There was little here but the rocks and the shingle, and the patient waves that had come and were now retreating, leaving the beach glittering under the moon. From somewhere nearby there came a chatter of bird call—ka-ka-kaak—not a sound of alarm, but a curious domestic noise that made Damien feel as if he were eavesdropping outside someone's house. There was something else on the beach too. A dark mass spread across the shingle. At first he thought it was weed, but it did not glisten the way kelp or wrack would. He
bent down—feathers. A drift of feathers. He picked one up. It was long and black as oil, with a green sheen that revealed itself as he spun it between his fingers.
This was a magical place right enough. A rarely disturbed secret place. A heart. It wasn't what he would have wanted to find when he was a kid—there was no jetty, no boats, no smugglers' treasure—but why should his childish fantasies have anything to do with the reality of the town's secret centre?
Ka-ka-kaak.

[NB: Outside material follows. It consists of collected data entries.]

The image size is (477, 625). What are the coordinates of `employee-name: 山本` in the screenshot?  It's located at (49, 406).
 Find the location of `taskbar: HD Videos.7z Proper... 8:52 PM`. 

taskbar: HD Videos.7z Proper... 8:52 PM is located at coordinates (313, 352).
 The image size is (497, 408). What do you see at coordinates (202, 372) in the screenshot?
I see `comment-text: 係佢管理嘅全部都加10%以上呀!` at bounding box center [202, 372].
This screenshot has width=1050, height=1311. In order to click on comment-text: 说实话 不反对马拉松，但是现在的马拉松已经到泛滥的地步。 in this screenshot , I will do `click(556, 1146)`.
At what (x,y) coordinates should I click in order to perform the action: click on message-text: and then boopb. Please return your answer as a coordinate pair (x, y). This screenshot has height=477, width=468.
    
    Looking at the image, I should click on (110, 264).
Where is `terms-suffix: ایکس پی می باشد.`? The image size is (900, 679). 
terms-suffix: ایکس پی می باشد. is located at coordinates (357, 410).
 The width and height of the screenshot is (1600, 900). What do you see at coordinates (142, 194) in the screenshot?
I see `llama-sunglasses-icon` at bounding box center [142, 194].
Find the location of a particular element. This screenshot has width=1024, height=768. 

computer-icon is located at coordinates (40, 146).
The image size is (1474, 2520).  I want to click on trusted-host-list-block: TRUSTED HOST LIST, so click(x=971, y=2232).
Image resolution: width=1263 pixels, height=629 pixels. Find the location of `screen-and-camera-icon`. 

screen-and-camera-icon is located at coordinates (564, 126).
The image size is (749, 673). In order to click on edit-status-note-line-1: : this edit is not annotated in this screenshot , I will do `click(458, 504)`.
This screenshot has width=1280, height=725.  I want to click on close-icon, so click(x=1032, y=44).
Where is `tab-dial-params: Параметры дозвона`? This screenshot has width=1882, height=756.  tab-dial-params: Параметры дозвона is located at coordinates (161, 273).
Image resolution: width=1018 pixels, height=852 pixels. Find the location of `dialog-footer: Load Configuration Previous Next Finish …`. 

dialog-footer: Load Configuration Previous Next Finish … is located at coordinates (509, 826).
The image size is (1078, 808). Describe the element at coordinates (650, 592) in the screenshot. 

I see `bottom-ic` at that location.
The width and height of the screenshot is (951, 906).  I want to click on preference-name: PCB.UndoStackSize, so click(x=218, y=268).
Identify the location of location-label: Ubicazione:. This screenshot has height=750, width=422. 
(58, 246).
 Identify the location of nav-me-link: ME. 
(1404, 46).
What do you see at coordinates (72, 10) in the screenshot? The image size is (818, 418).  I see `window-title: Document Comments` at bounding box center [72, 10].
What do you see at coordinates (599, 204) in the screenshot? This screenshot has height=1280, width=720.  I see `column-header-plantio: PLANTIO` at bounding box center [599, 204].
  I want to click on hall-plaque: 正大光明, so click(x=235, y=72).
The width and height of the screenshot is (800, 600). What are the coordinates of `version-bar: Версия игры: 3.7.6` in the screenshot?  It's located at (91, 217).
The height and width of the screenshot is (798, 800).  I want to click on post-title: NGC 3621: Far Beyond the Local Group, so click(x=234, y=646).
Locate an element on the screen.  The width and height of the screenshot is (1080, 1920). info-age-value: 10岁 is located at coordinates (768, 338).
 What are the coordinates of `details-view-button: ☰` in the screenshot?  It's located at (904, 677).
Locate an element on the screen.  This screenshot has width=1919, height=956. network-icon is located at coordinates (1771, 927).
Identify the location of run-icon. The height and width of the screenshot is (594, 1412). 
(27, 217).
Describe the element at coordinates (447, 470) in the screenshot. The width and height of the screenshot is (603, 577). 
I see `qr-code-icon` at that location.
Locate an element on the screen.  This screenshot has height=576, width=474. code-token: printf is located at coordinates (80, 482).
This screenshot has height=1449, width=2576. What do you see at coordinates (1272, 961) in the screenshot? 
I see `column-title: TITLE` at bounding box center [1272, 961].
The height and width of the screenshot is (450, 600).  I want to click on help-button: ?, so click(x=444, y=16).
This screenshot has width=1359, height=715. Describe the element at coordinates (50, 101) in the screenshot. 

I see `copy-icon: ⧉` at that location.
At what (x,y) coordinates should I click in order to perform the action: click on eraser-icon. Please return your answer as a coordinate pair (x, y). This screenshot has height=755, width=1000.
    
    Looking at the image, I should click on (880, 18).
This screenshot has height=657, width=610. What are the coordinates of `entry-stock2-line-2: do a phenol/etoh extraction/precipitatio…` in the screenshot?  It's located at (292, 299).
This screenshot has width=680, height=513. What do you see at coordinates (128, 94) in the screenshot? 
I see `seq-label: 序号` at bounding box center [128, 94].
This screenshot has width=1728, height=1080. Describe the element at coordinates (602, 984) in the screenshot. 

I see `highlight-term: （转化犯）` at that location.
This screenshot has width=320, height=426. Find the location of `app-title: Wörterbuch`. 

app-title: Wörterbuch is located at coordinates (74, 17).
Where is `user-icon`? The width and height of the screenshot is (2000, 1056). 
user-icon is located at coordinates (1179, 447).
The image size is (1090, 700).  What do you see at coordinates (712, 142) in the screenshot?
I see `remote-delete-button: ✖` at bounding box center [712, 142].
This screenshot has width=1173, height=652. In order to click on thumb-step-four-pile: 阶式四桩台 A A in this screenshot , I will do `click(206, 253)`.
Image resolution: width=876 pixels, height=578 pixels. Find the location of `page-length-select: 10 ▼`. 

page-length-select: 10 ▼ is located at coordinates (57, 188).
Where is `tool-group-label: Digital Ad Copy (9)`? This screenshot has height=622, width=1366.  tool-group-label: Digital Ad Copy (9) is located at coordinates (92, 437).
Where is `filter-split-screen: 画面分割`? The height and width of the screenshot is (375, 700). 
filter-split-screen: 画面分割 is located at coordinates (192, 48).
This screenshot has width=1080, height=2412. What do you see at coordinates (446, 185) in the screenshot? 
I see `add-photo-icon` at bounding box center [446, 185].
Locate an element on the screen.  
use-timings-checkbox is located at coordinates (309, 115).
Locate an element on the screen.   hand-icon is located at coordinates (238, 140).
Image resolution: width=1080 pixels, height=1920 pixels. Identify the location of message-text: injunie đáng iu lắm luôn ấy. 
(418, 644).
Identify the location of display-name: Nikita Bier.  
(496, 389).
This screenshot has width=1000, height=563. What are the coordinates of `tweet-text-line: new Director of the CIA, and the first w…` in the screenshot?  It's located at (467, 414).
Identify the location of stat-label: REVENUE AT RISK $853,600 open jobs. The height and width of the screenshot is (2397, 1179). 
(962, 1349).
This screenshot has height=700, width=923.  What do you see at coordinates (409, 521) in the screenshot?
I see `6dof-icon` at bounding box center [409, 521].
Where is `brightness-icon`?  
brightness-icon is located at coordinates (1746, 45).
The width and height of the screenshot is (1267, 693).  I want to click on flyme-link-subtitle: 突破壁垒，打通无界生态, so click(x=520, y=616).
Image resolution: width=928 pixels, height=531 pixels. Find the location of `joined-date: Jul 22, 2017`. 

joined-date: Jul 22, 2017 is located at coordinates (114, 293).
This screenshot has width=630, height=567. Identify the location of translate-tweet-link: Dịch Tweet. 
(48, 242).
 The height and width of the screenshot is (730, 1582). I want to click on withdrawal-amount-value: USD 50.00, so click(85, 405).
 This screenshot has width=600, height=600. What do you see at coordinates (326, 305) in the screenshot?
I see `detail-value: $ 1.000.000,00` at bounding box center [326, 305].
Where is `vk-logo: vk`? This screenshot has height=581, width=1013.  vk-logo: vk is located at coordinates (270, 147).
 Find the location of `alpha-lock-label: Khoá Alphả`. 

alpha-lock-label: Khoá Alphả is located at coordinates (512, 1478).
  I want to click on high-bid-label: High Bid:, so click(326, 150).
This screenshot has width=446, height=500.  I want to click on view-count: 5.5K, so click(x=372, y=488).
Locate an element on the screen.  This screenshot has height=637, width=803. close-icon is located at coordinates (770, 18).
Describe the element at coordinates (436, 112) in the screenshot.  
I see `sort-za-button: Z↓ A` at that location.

Those gulls again. And closer by, a lower, gruffer sound like a cough and a groan. Damien peered into the darkness, where the shapes of the rock met the rhythmic shimmer of the water.
One of the shapes moved, or the moonlight moved across it, or ... no, it moved. It rose, it stretched. Slim shoulders flexed, and once identified as shoulders Damien connected them to the sweep of a spine, a full curve of buttock, legs tucked underneath. The pose was instantly reminiscent of a classical mermaid, or an advert for shampoo, and would have been incongruous in this place had it not been for the pitchy lustre of the skin, as dark as the night and the water, and for the great wings that extended finally with that flexing of the shoulders.
And, at last, for the head, that took an age to slink around on its goosy neck and fix Damien with such a look. It was a woman's face, of course—the eyes white and wide with outrage or loss, or perhaps just incomprehension—but the forlorn sounds that issued from it were not. The empty clack of the long, hooked bill preceded a very human sigh that became a deep, corvine chuff, and a long, frustrated wail.
Then she—it—folded her wings in, and turned her back on him, facing out towards the sea once more, and Damien lost her in the gloom again.
The journey back to Peter's kitchen was a blur of frustration. After that initial glimpse, all he wanted was to stay on the beach and see her again, but there had been such a clear note of dismissal in her turning away that he felt compelled to leave. In the passage, that dismissal was a pressure at his back that propelled him like water in a pipe until he emerged, breathless, into the electric light and the solid reality of the kitchen.